**Required actions:**
[a] In the passage on immunotherapy for NSCLC, what was part of the randomization in the IMpower131 trial, unlike the KEYNOTE studies?
[b] Condense the paragraph beginning "Overall, by adding immunotherapy" in the passage on immunotherapy for NSCLC into a short bulleted list that keeps its main facts.

-------- Passage provided

Every patient is eligible to receive this regimen. However, the benefit we'd anticipate or expect may be markedly different if the patient has a PD-L1 status of 50% versus 90% versus 0%. With that being said, all patients should receive this regimen regardless of PD-L1 status. This is the FDA-approved combination—whether you use it with paclitaxel or nab-paclitaxel is up to the discretion of the physician. It wouldn't surprise me as data emerge, and we learn more about factors like tumor mutational burden (TMB), that there are some patients who have low PD-L1 expression who don't get this regimen upfront. Currently, all patients should receive this, but whether or not that will continue to be the case moving forward is unclear.
What are your thoughts on the IMpower131 findings?
The data with atezolizumab had a similar trial design [to the KEYNOTE studies] except that having paclitaxel or nab-paclitaxel was actually a trial randomization. The other thing is that there wasn't a crossover in this population. Patients were able to receive second-line immunotherapy, but crossover wasn’t allowed. The PFS benefit in this trial was significant in all regards, and [the benefit in terms of] OS was certainly there, just not to the same degree that we saw in the first study. The hazard ratios were all positive. Again, we see that the PD-L1 nonexpressers do not do quite as well, the response rates are lower. We are seeing this continued signal that PD-L1 less than 1%, or essentially nonexpressers, tend to derive less benefit from immunotherapy.
This trial did not quite have the same result in endpoint in either PFS or OS as the KEYNOTE studies did. This is not an FDA-approved regimen and we are not routinely using [this approach] in this patient population. That being said, as [the data] mature, and we see more data presented from this, we may feel very differently .
In general, how has the emergence of immunotherapy improved the outlook for patients with NSCLC?
Overall, by adding immunotherapy we are seeing a significant improvement in response rates compared with what we were used to seeing with chemotherapy alone. We're seeing OS that is markedly better than anything we've seen before; even when you add immunotherapy in the second-line setting, we are seeing survival benefit there. Our ability to deliver effective immunotherapy is much easier when you start it on day 1 rather than hoping to get it in the second-line setting. That is one of the interesting things that both of these trials demonstrate: the ability to get second-line immunotherapy is not always present.

----------------
-------- Supplied material

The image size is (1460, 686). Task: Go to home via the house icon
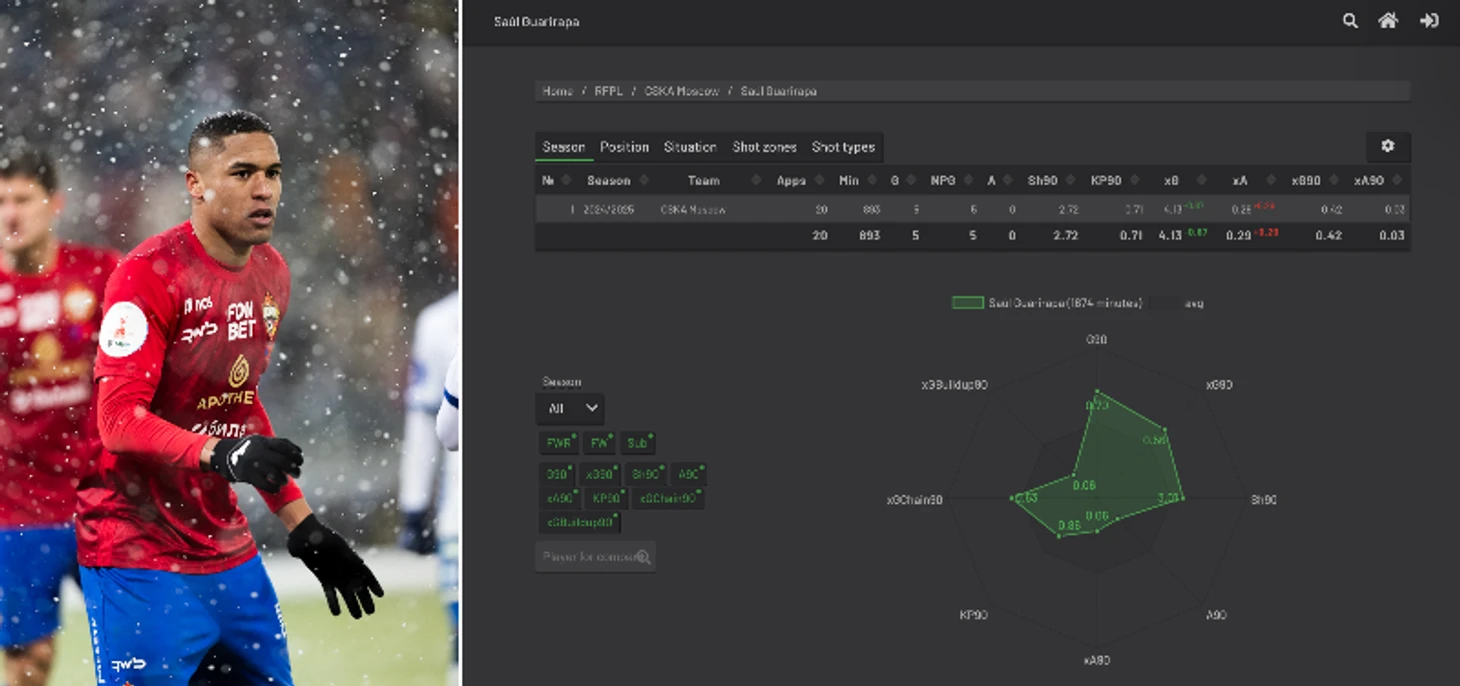(1388, 21)
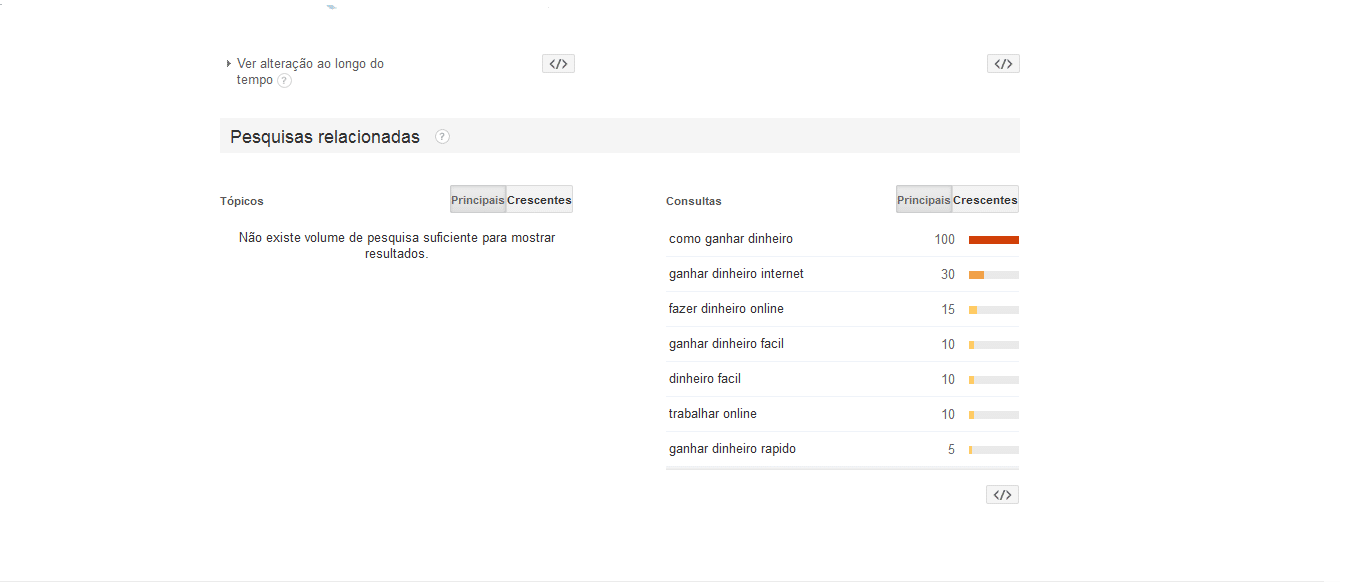Open the 'ganhar dinheiro internet' query

click(736, 274)
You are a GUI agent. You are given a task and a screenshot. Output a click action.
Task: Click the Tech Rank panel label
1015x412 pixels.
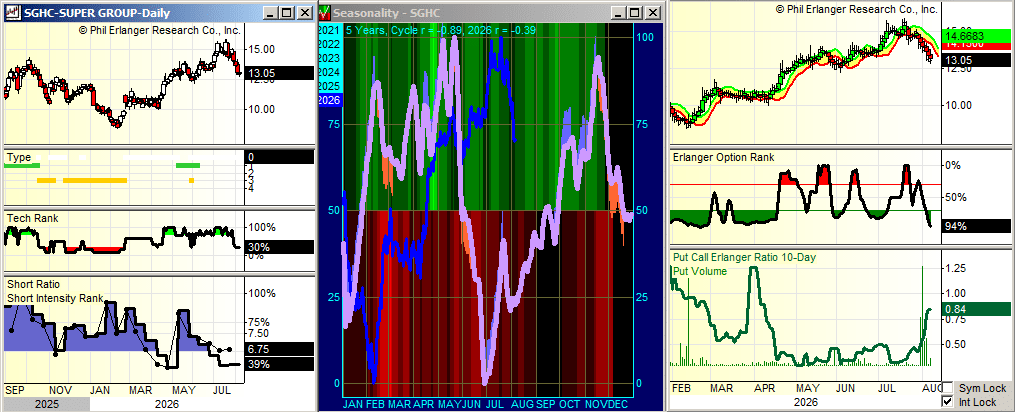click(x=32, y=218)
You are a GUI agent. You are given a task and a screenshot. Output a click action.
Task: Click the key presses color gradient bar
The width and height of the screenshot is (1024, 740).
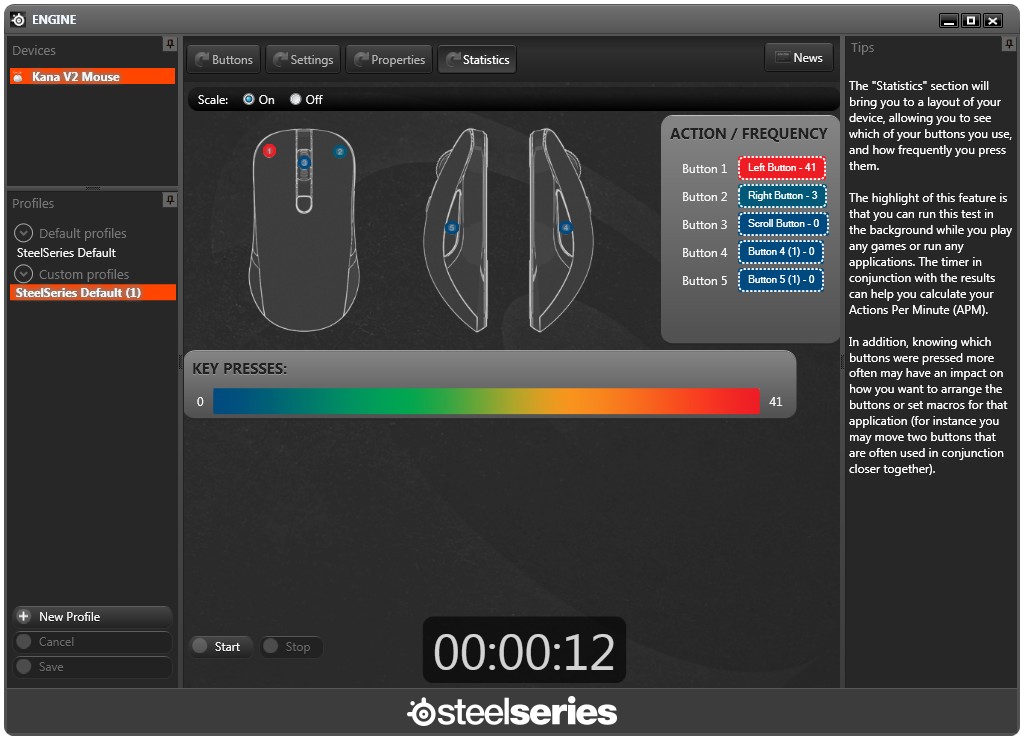coord(487,401)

----------------

**Your responses:**
[a] Whether patients received paclitaxel or nab-paclitaxel.

[b]
- Adding immunotherapy significantly improves response rates over chemotherapy alone.
- Overall survival is markedly better than anything seen before, and second-line immunotherapy also provides a survival benefit.
- Effective immunotherapy is much easier to deliver when started on day 1 than when it is left for the second-line setting.
- Both trials show that patients do not always get the chance to receive second-line immunotherapy.